I read so much about the pentagram. And the knife. Some of it more wacky than other bits. Terrance warned me that not all of the info in the archives is accurate. But if I have to, I'll try anything to save my guys—including superstitious nonsense. Especially if it means I can finally kill Brutus.
So I need to just fool him for a second. Tearing my eyes away from my Conduits, heart breaking, I tell him, "I'll do it. But I just... can I say goodbye?"
"No." He
smirks. "No touching them, Ellen. Say goodbye from here. I won't let you ignite the Conduit connection. Not even a little bit."
There goes that trick. Reaching up into my shirt, I pull the knife out of its sheath, my back strangely empty without its weight. I'm glad I was wearing it on my way to training—though of course, Lady Fate wouldn't have it any other way. I'm exactly where I'm supposed to be.
Before I do this, though, I want to say goodbye the right way. Just in case it doesn't work. And also to buy me time, but mostly because it's long past due. It needs to be said.
Meeting each of their eyes one at a time, reminding myself of all the good times, hoping beyond hope we get to have more of them, I tell them firmly, "I love you all so much. More than I ever could've imagined. That will never change."
Brutus is watching me, waiting for me to slit their throats and turn myself into someone like him—someone he can convince to give up the ability to kill him, in exchange for keeping my power and getting my sight back.
But I've learned that there are worst things in life than a weakness.
And that, from a certain point of view, having one doesn't make you weak at all.
There are no animals with eyes to borrow in this underground city. My guys are too far away to touch. The only way I have to see is this jar in my hand.
So it hurts a little to drop it.
It hurts more to draw the knife across my empty palm and wet it with my blood.
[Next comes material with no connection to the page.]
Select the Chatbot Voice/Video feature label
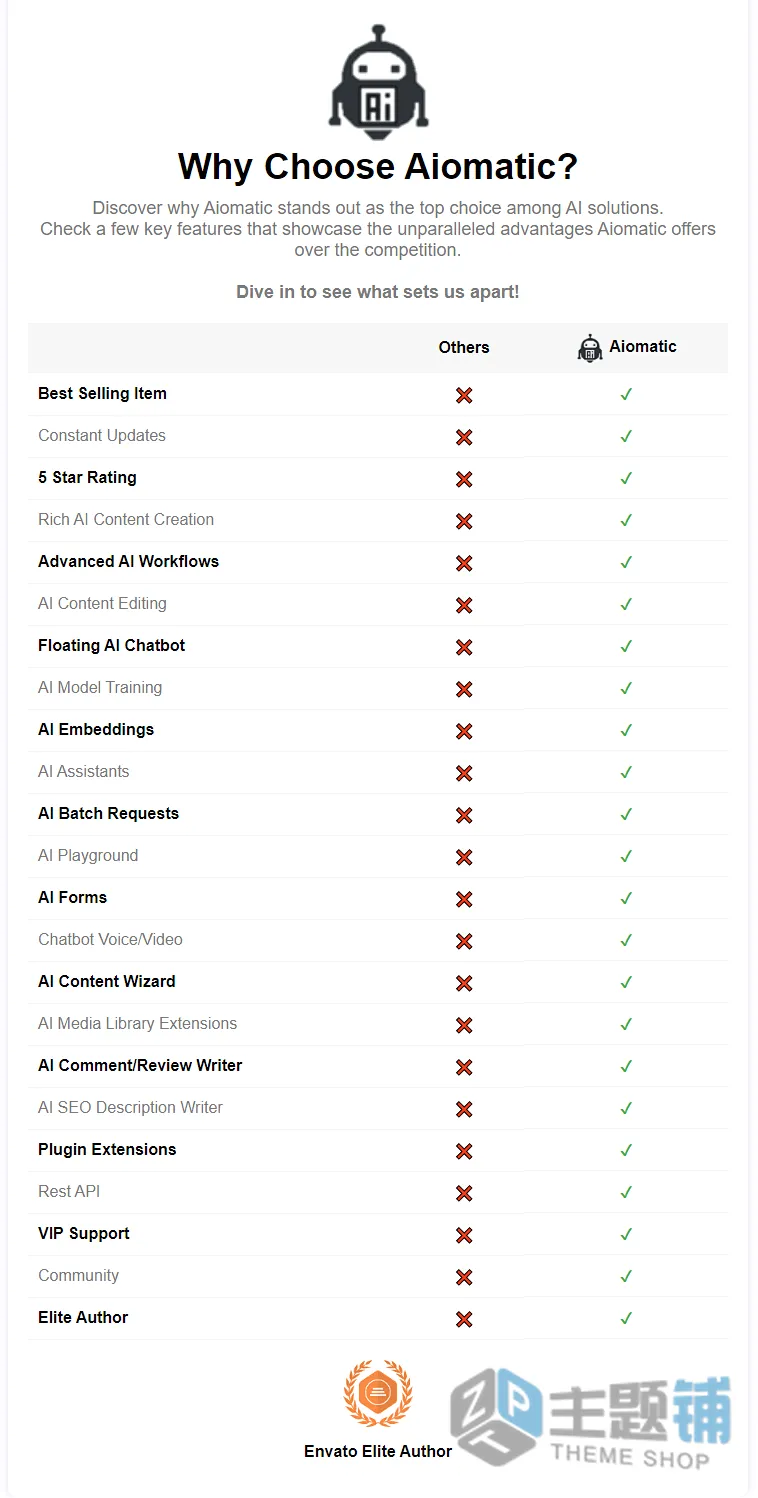Viewport: 758px width, 1498px height. tap(110, 939)
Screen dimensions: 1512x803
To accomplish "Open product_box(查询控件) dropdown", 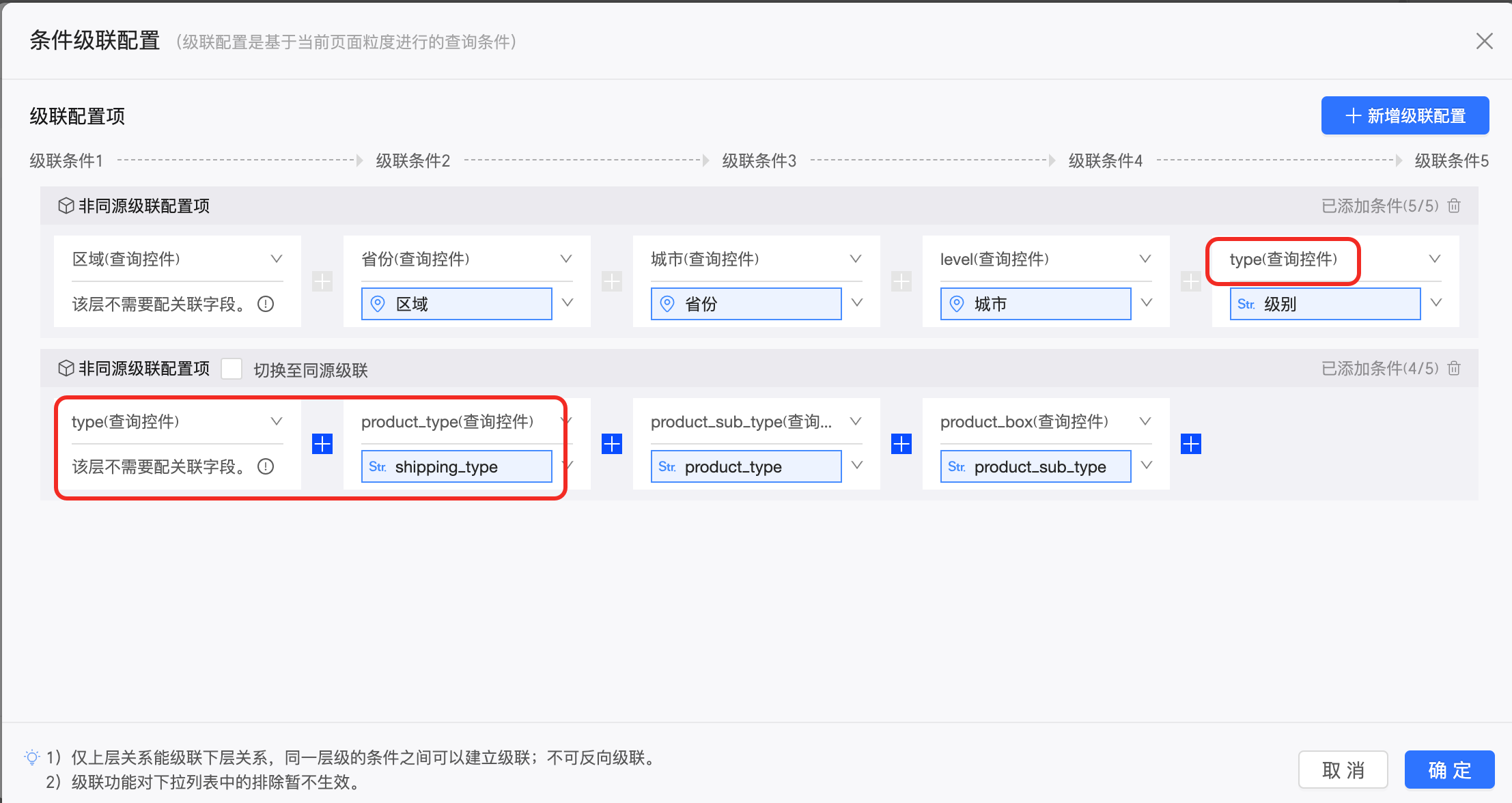I will coord(1145,421).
Then wrap my fingers around its blade and push my force field into it, forcing power beyond measure through the metal.
It takes Brutus a moment to realize what I'm trying. When he does, he snarls out, "You stupid bitch."
I take a step back and summon the ghosts, using their power to have me dragged away from Brutus, out of range of his attack for just a moment as their ethereal energy swathes around me. Then I let go of the knife, which might finally have enough power to kill him, and do my best to face him using only the senses I have left.